Violences à Chanteloup-les-Vignes : une députée LR critique "l'angélisme" d'Edouard Philippe, qui lui répond

Violences à Chanteloup-les-Vignes : une députée LR critique "l'angélisme" d'Edouard Philippe, qui lui répond
Edouard Philippe, le 5 novembre 2019, à l'Assemblée nationale

, publié le mardi 05 novembre 2019 à 17h10

L'élue Les Républicains Valérie Lacroute a interpellé le Premier ministre au sujet de sa réaction après les violences commises à Chanteloup-les-Vignes, accusant le chef du gouvernement de "banaliser les faits". "L'important, ce n'est pas les termes, ce sont les actes", lui répond-il.

L'Assemblée nationale a été mardi le théâtre d'une passe d'armes entre Edouard Philippe et une députée de l'opposition à propos de la soirée de violences de samedi 2 novembre, à Chanteloup-les-Vignes (Yvelines).

Une école de cirque avait notamment été incendiée lors d'une nuit de heurts, dans cette ville de la grande banlieue ouest de Paris. Le Premier ministre a ensuite qualifié de "bande d'imbéciles et d'irresponsables" les auteurs des faits.
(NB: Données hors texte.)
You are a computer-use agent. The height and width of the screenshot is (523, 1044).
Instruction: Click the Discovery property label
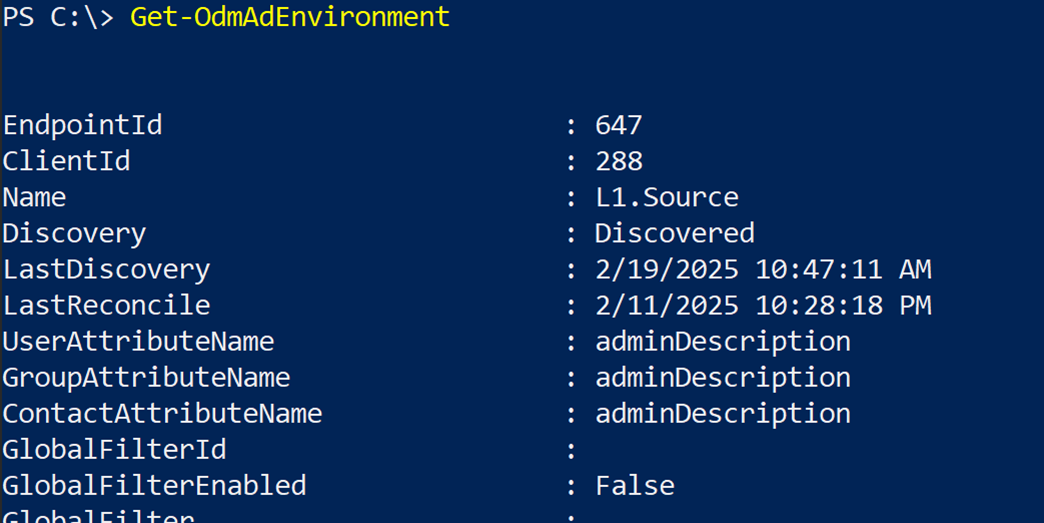coord(74,233)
"Nous avons été nombreux à être choqués par la légèreté avec laquelle vous avez considéré les agressions criminelles", a dénoncé la députée de Seine-et-Marne Valérie Lacroute. "Il ne s'agit pas d'agissements d'une petite bande d'imbéciles et d'irresponsables mais d'actes criminels qu'il faut réprimer avec fermeté". "Les mots ont un sens, et les vôtres ont donné l'impression de minimiser ou de banaliser les faits", a t-elle poursuivi, accusant le gouvernement "d'angélisme" et estimant que "c'est un message particulièrement inapproprié que vous avez adressé aux forces de l'ordre et aux pompiers".
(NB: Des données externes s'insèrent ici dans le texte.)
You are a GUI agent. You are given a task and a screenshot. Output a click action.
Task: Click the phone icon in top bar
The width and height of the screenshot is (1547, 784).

L'allusion d'Edouard Philippe aux "racailles" de Nicolas Sarkozy

"Lorsque j'ai évoqué une petite bande d'imbéciles, j'ai probablement utilisé une formule de style qui est une litote" a répondu le chef du gouvernement, avant d'affirmer que "le choix du champ lexical appartient à chacun". Edouard Philippe a ensuite fait une référence à peine dissimulée aux termes employés dans le passé par certains élus. "Peut-être que sur vos bancs, on aurait parlé de 'racailles' (terme employé par Nicolas Sarkozy, alors ministre de l'Intérieur, lors des émeutes de 2005, ndlr) ou de 'sauvageons' (terme employé par Jean-Pierre Chevènement, ministre de l'Intérieur, en 199, ndlr). L'important, ce n'est pas les termes, ce sont les actes", a t-il asséné, disant qu'il "préférerait que la question porte sur les actes plutôt que sur les adjectifs".
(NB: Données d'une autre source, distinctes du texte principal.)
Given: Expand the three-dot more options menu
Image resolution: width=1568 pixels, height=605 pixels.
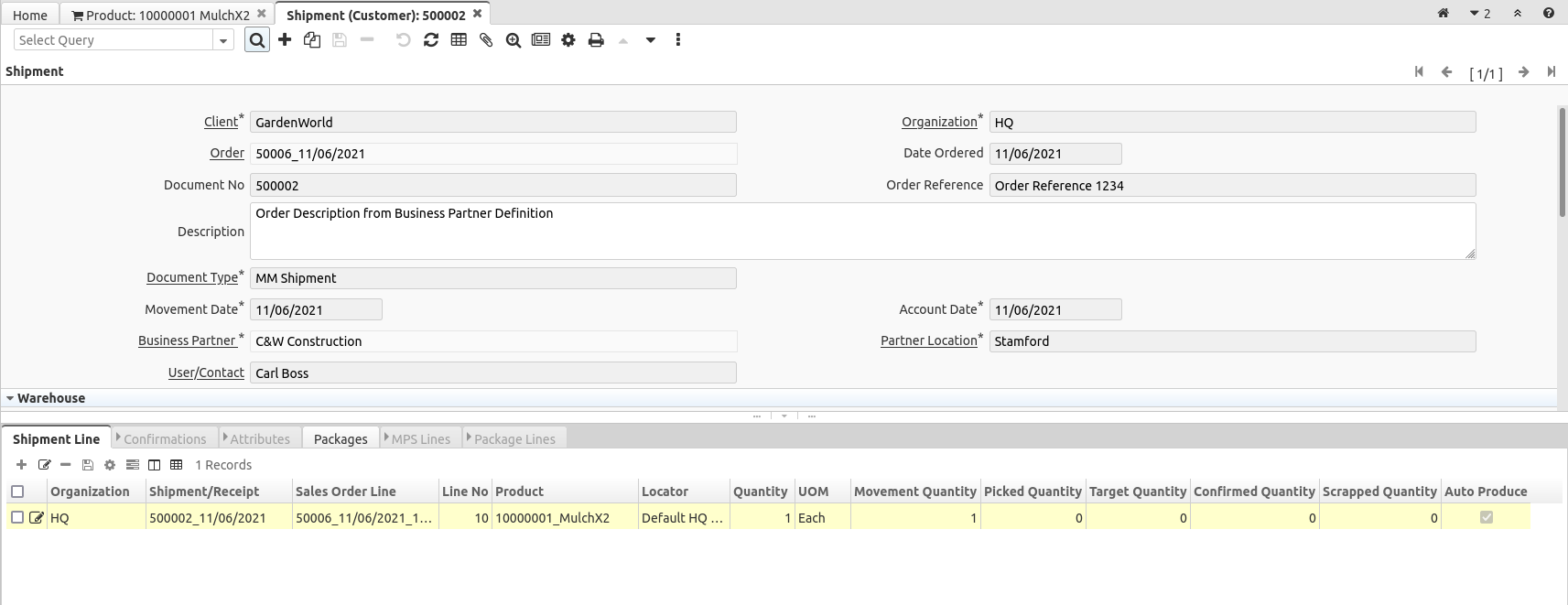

"Les actes commis sont effectivement des actes criminels". "Lorsque nous luttons contre les trafics, nous dérangeons les bandes, nous dérangeons les quartiers, et ça se traduit forcément par des réactions", a t-il ensuite ajouté, concédant toutefois que "sur les mots", il "veut bien concevoir que ce soit la nature du jeu politique" de relever les termes employés.